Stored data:
● ● ● ● ●
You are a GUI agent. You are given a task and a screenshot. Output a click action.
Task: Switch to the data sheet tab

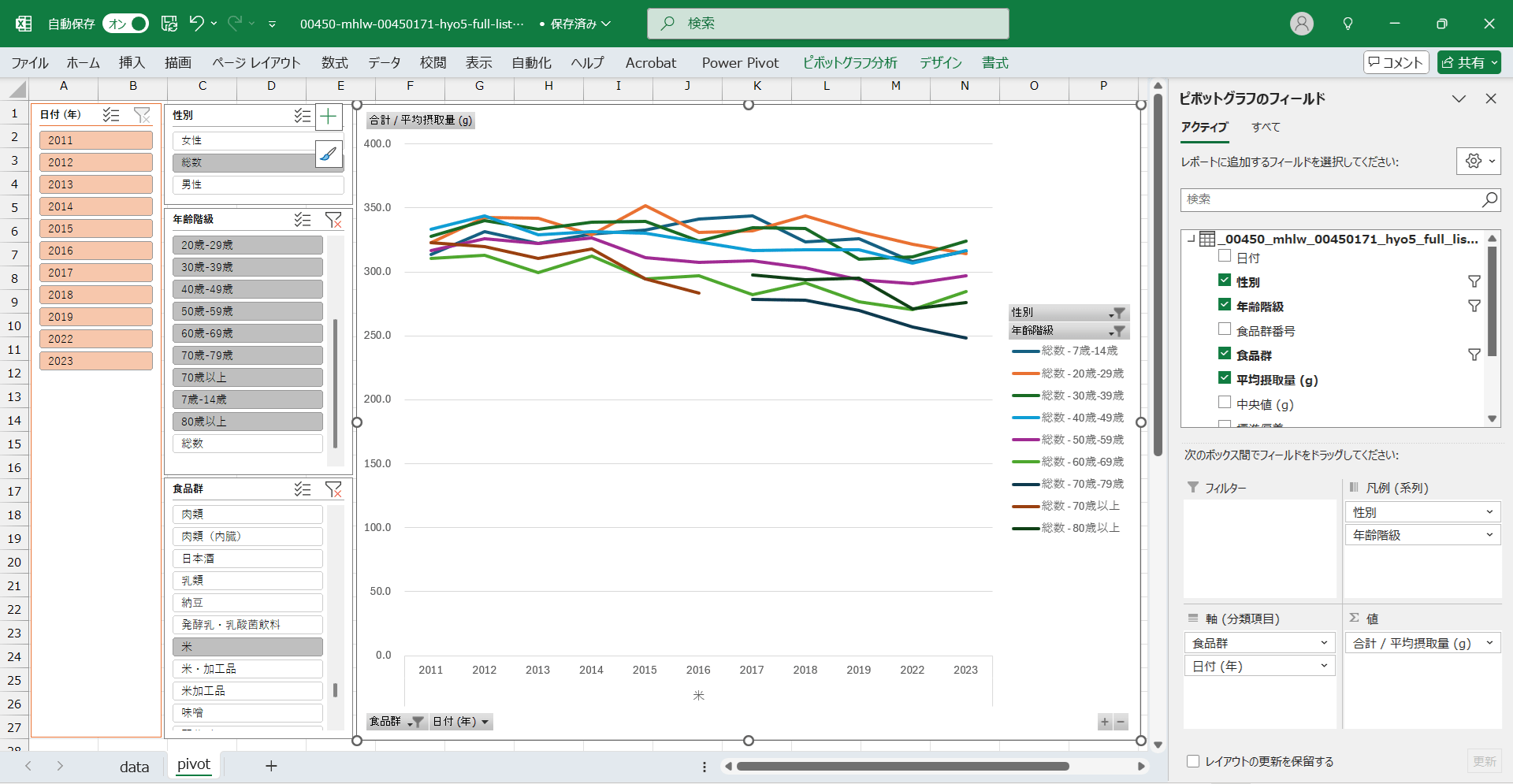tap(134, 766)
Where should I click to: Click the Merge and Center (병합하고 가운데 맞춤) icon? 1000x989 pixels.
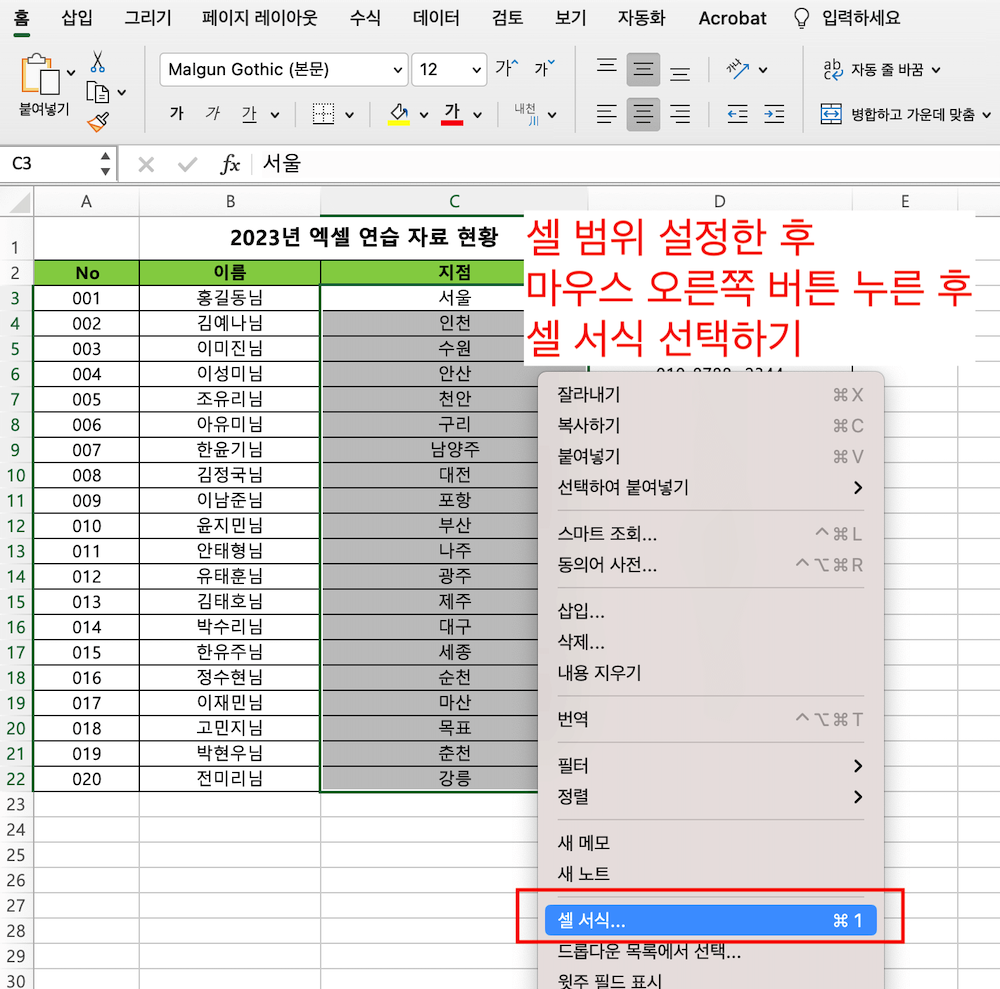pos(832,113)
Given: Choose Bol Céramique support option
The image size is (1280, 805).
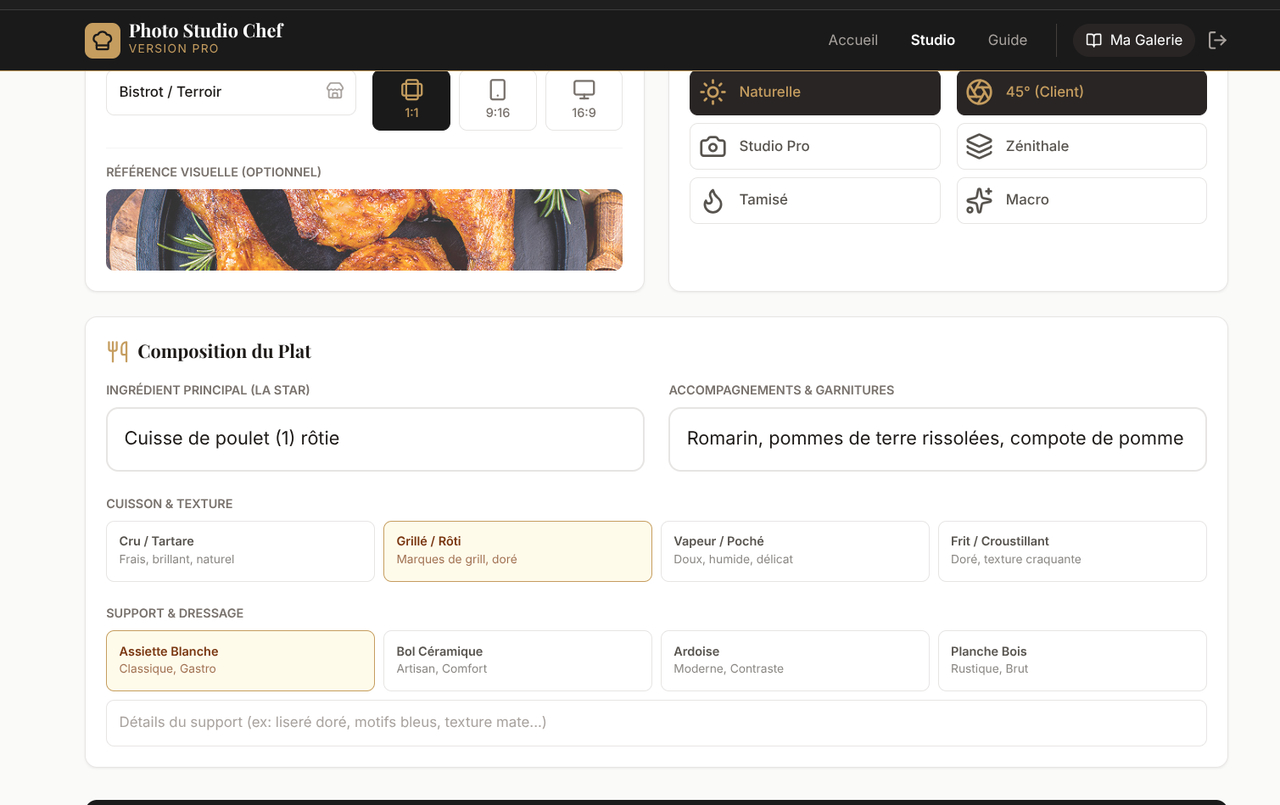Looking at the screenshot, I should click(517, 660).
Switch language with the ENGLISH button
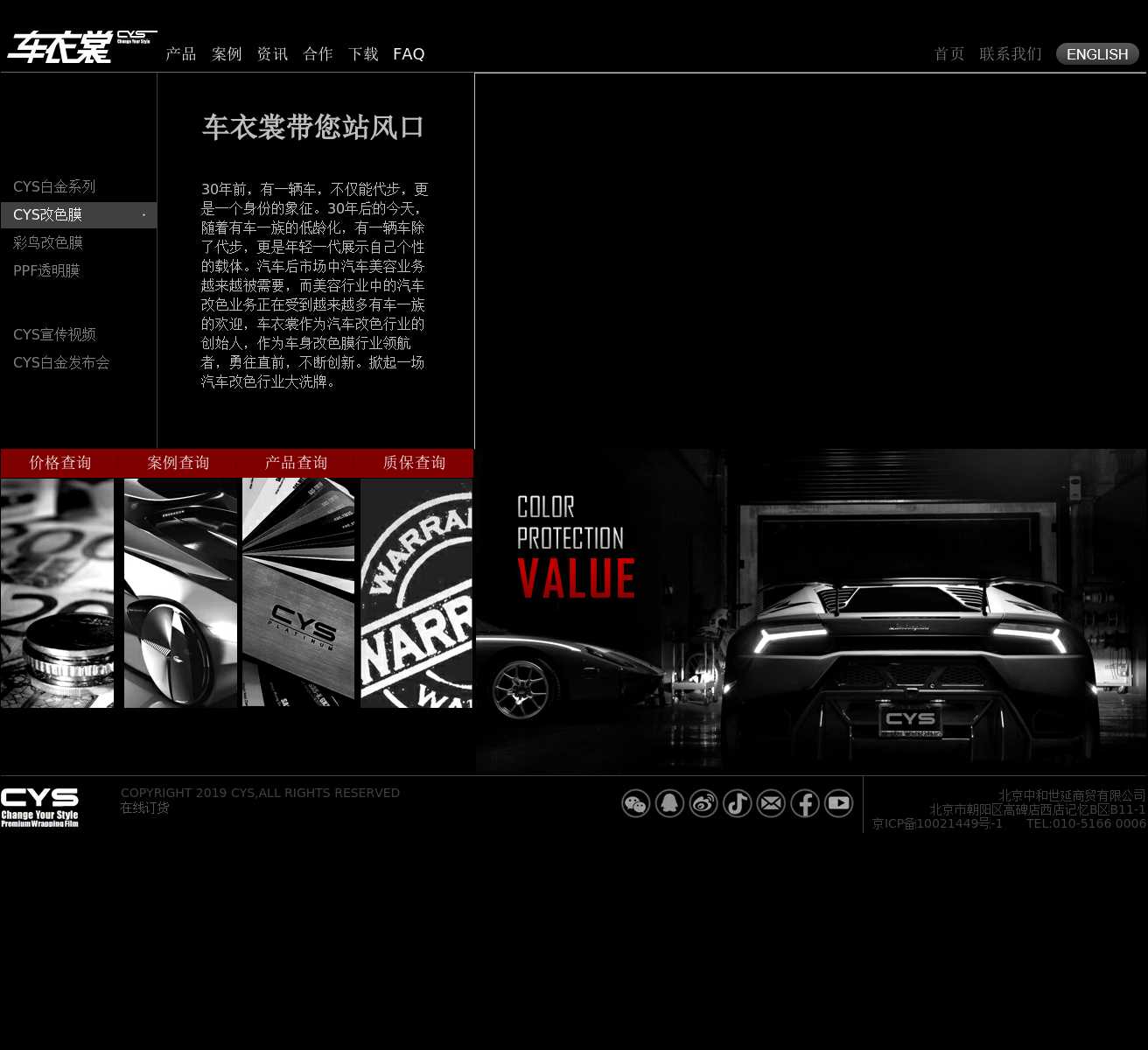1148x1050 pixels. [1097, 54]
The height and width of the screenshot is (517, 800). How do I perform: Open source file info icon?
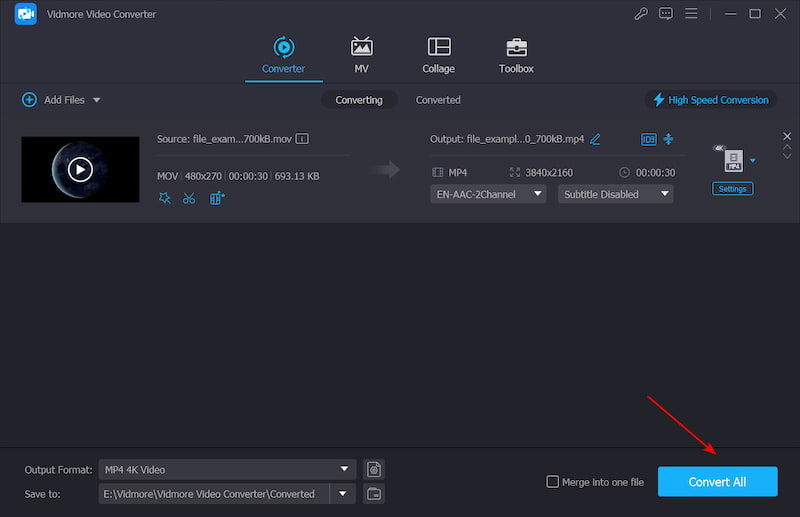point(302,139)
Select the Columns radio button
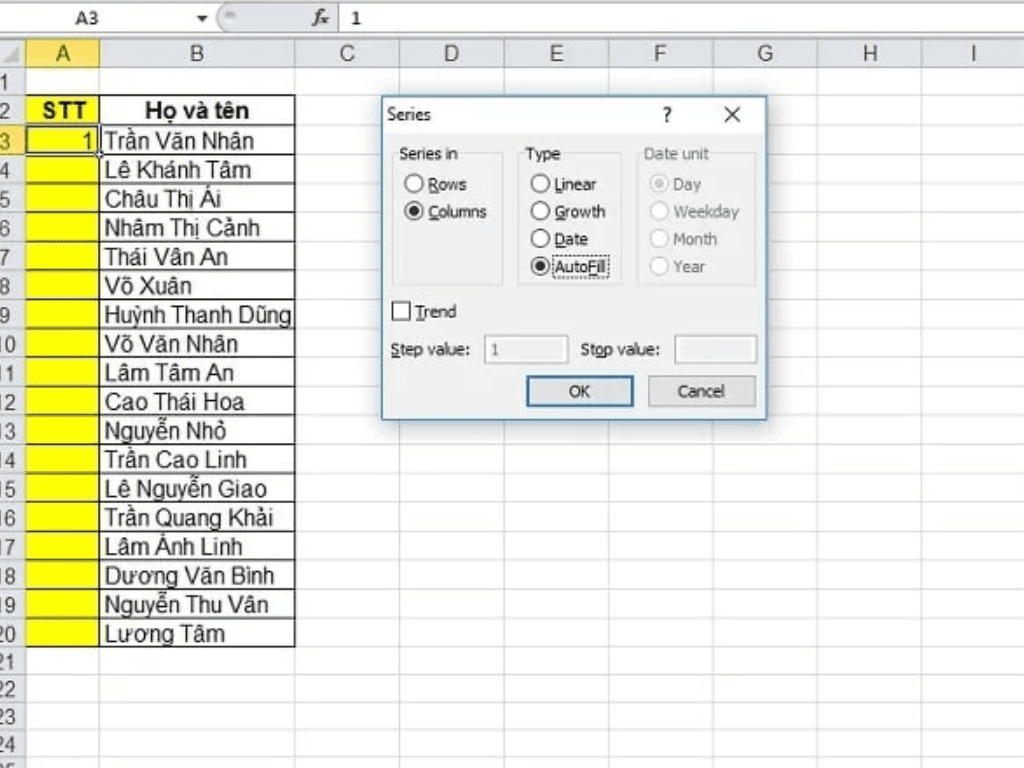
● ● ● ● ●
Copy the preceding data in full and word for word, dropping its pictures.

You are a GUI agent. You are given a task and a screenshot. Output a click action.
Task: Switch to the data sheet tab

tap(134, 766)
Where should I click to: Click the Merge and Center (병합하고 가운데 맞춤) icon? 1000x989 pixels.
pos(832,113)
Given: Choose Bol Céramique support option
The image size is (1280, 805).
Looking at the screenshot, I should click(517, 660).
Switch language with the ENGLISH button
1148x1050 pixels. [1097, 54]
The height and width of the screenshot is (517, 800). How do I perform: Open source file info icon?
point(302,139)
Select the Columns radio button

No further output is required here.